Earlier this year Hemming returned to Westminster, not as the Member of Parliament for Birmingham Yardley, but as an innovator invited to present evidence before the House of Commons Science, Innovation and Technology Committee’s Innovation Showcase. Parliament was not endorsing his conclusions. It was recognising that the questions he was asking deserved examination. Biohacking has moved beyond internet forums and into mainstream discussion about health, ageing and innovation.
One of the more entertaining moments in our conversation came when John mentioned snake oil. Today the phrase is shorthand for fraud and false hope, though the original Chinese snake oil appears to have contained compounds with genuine anti-inflammatory properties. Dismissing every unconventional idea because some are fraudulent is no more scientific than believing every extravagant promise because it sounds exciting. The challenge, as ever, is evidence.
Artificial intelligence also entered the discussion. John sees enormous potential for AI to help absorb scientific literature and identify patterns, while recognising its current habit of sounding extraordinarily confident while being entirely mistaken, which, in fairness, means it already possesses several qualities required for public life.
Looking back over more than thirty years, it struck me that John Hemming has never really changed careers. He has simply kept applying the same curious mind to different systems: financial markets, local government, Parliament, music and now biology. Different puzzles. Same man. Most people collect careers. John Hemming appears to collect problems.
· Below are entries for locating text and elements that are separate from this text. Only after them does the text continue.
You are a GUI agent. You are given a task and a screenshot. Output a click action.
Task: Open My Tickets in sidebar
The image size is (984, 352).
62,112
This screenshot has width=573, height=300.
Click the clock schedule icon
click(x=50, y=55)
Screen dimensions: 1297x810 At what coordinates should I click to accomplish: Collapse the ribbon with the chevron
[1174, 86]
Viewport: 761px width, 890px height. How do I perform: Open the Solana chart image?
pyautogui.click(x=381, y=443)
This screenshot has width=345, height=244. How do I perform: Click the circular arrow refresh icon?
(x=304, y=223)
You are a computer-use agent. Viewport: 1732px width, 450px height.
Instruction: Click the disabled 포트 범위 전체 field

He has spent his life asking the same question in different places: are we sure this is the best way of doing things?
Whether he is ultimately proved right about every aspect of biohacking almost misses the point. Every generation needs people prepared to ask awkward questions. Sometimes they are wrong. Occasionally they are gloriously right. More often they simply force the rest of us to think harder than we otherwise would have done. Britain has never suffered from having too many curious minds. It has sometimes suffered from listening to them too late. John Hemming has found a new establishment to challenge. If history is any guide, he will not stop asking awkward questions any time soon. Perhaps, every now and then, that is exactly what progress requires.